SAWT BEIRUT INTERNATIONAL

| 26 April 2024, Friday |

North Korea Warns Citizens ‘Strange Objects’ Flying Over the Border May Be Infected With Covid

North Korea’s Covid response has been among the most proactive and secrecy-laden in the world, with the country closing its borders in January 2020, banning tourists, and taking other measures. Last month, Kim Jong-un said his country was facing its “worst-ever situation” as a result of economic losses caused by the pandemic and other factors.

Rodong Sinmun, the official newspaper of North Korea’s ruling Workers Party, has warned citizens to stay vigilant for “strange objects” flying over the border from the south, and suggested that they may be infected with the coronavirus.

“Even when we come across a strange object flying in the wind, we must consider them a possible route of transmission of the malicious virus rather than a natural phenomenon,” the newspaper warned, referring to the coronavirus, in an article dedicated to the country’s anti-epidemiological efforts.
The paper urged citizens to be on the lookout, and stressed that while many countries have developed vaccines and begun mass vaccinations to tackle Covid, strains of the virus are constantly mutating, potentially making vaccines ineffective in preventing the virus’s spread.

Also Thursday, South Korean media reported that ROK police had raided the office of activists engaged in the sending of hundreds of thousands of propaganda leaflets toward North Korea via balloons, in contravention of a recently-passed law outlawing such activities for fear of provoking a response from Pyongyang.

Between 25 and 29 April, activists from the so-called ‘Fighters for a Free North Korea’ were accused of using 10 large balloons to send 500,000 leaflets to North Korea, 500 booklets and 5,000 one dollar bills.

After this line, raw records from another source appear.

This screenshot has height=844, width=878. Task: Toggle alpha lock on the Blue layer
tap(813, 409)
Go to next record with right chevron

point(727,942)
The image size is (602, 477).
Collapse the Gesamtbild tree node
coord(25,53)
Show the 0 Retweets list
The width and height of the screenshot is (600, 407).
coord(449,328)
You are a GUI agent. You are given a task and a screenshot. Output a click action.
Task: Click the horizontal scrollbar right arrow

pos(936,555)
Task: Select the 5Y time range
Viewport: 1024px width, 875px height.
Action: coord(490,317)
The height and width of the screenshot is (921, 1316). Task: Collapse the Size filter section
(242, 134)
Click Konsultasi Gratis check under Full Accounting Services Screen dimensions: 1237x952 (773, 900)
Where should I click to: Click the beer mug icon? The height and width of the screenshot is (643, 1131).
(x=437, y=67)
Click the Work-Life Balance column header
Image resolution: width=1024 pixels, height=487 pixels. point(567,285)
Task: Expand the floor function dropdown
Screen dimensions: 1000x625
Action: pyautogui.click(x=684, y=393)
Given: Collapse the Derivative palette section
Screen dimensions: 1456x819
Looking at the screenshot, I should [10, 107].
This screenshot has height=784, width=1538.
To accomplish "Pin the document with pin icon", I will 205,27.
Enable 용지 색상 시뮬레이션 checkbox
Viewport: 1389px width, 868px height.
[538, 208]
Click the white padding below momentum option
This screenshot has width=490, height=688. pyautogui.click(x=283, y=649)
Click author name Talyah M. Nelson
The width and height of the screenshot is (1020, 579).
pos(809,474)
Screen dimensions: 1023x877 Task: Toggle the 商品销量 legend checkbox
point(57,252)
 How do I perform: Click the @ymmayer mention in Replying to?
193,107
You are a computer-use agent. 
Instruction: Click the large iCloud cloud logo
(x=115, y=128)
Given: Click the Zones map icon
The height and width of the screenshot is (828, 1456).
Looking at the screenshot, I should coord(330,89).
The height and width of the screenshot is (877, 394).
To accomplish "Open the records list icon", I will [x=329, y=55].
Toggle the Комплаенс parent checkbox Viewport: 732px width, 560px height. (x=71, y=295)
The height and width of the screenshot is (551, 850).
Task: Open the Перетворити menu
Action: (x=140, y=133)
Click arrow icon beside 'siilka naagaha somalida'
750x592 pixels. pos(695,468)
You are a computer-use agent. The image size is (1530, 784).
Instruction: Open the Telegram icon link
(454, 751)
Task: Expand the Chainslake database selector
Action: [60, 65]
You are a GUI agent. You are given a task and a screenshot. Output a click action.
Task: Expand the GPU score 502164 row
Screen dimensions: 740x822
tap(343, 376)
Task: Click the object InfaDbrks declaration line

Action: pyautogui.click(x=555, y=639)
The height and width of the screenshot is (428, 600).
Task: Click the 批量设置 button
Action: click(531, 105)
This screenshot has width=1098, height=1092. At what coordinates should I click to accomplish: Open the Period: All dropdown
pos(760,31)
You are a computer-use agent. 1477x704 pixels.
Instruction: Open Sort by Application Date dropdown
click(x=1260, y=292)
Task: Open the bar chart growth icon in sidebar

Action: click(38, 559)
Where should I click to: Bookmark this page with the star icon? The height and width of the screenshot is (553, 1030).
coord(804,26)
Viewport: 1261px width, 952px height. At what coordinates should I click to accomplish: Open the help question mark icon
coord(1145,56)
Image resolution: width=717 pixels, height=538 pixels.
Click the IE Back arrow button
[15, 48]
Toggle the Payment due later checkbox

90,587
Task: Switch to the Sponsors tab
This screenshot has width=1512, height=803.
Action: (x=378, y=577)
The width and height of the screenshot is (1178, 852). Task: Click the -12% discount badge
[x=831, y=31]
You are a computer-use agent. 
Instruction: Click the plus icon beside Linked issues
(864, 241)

Pyongyang blasted Seoul over the balloon deployment earlier this week, with Kim Jong-un’s sister, Kim Yo-jong, saying authorities “regard the maneuvers committed by the human scum in the south as a serious provocation against our state and will look into an action corresponding to them.”

Seoul introduced the leaflet ban in March after reports that they helped cause the major cooling of ties between the two Koreas after months of careful efforts and patient diplomacy between Chairman Kim and President Moon Jae-in last year.

Russia’s ambassador to North Korea Alexander Matsegora revealed that the crisis in ties – which prompted Pyongyang to blow up a liaison office on the border, was caused in part by extremely crude propaganda leaflets launched into the north from the south containing provocative imagery aimed at Kim Jong-un’s wife, Ri Sol-ju which reportedly caused “serious outrage” among the leadership in Pyongyang upon discovery.

North Korea has taken the concept of social isolation to a new level amid the coronavirus pandemic, closing its borders, cancelling all flights into and out of the country, barring tourists, and forcing foreign diplomatic missions to reduce their presence to a bare minimum while mobilizing and dispatching health authorities across the country to educate people about the virus and promote good public hygiene. The country’s total Covid cases remain unknown, with Pyongyang continuing to maintain zero confirmed cases after testing nearly 24,000 people out of a population of over 25.6 million.